● Required work:
Return the whole listing unchanged. Drop the images.

● Study material:
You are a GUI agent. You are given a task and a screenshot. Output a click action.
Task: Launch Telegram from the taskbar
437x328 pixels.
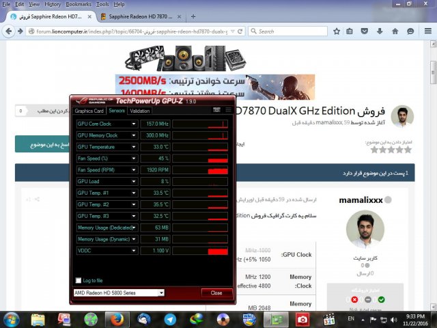coord(170,318)
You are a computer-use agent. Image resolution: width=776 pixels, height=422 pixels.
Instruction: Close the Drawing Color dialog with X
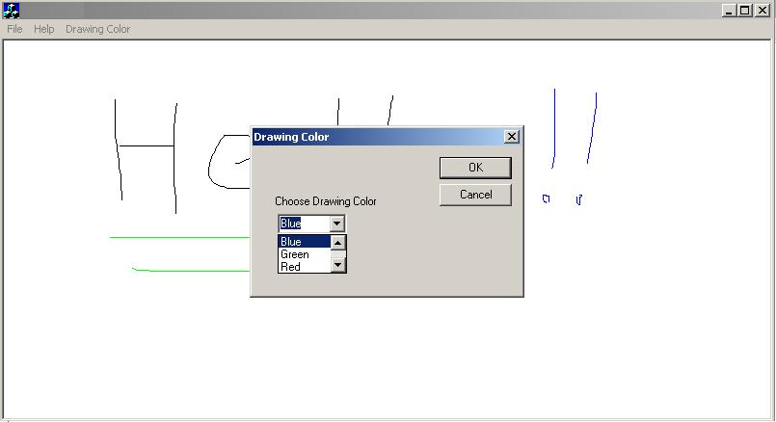pos(512,137)
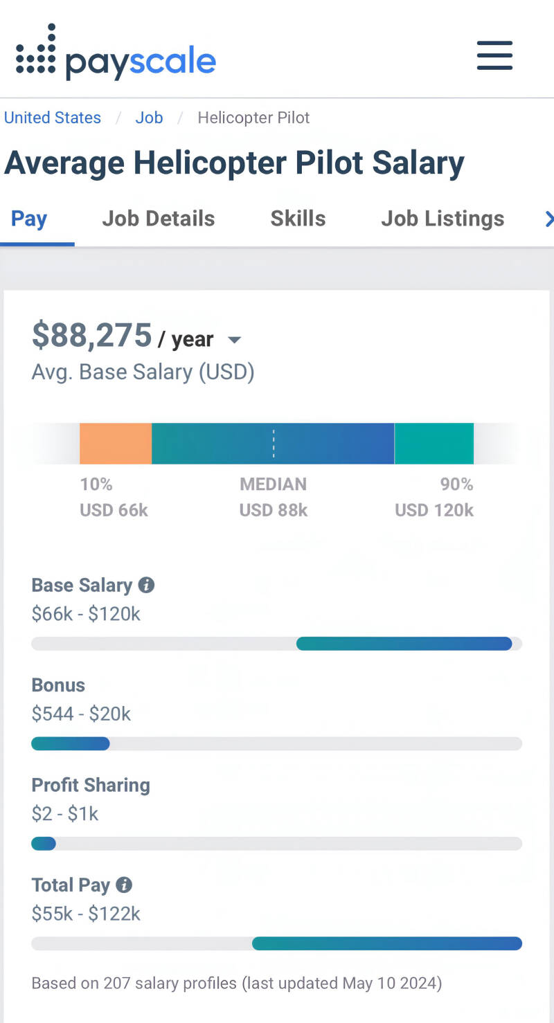The width and height of the screenshot is (554, 1023).
Task: Open the per-year pay period dropdown
Action: [234, 340]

● Solution below:
You are a GUI agent. You are given a task and a screenshot. Output a click action.
Task: Launch Telegram from the taskbar
437x328 pixels.
coord(170,318)
You are a computer-use agent. Image resolution: width=776 pixels, height=422 pixels.
Instruction: Close the Drawing Color dialog with X
pos(512,137)
The width and height of the screenshot is (554, 1023).
Task: Open the per-year pay period dropdown
Action: [234, 340]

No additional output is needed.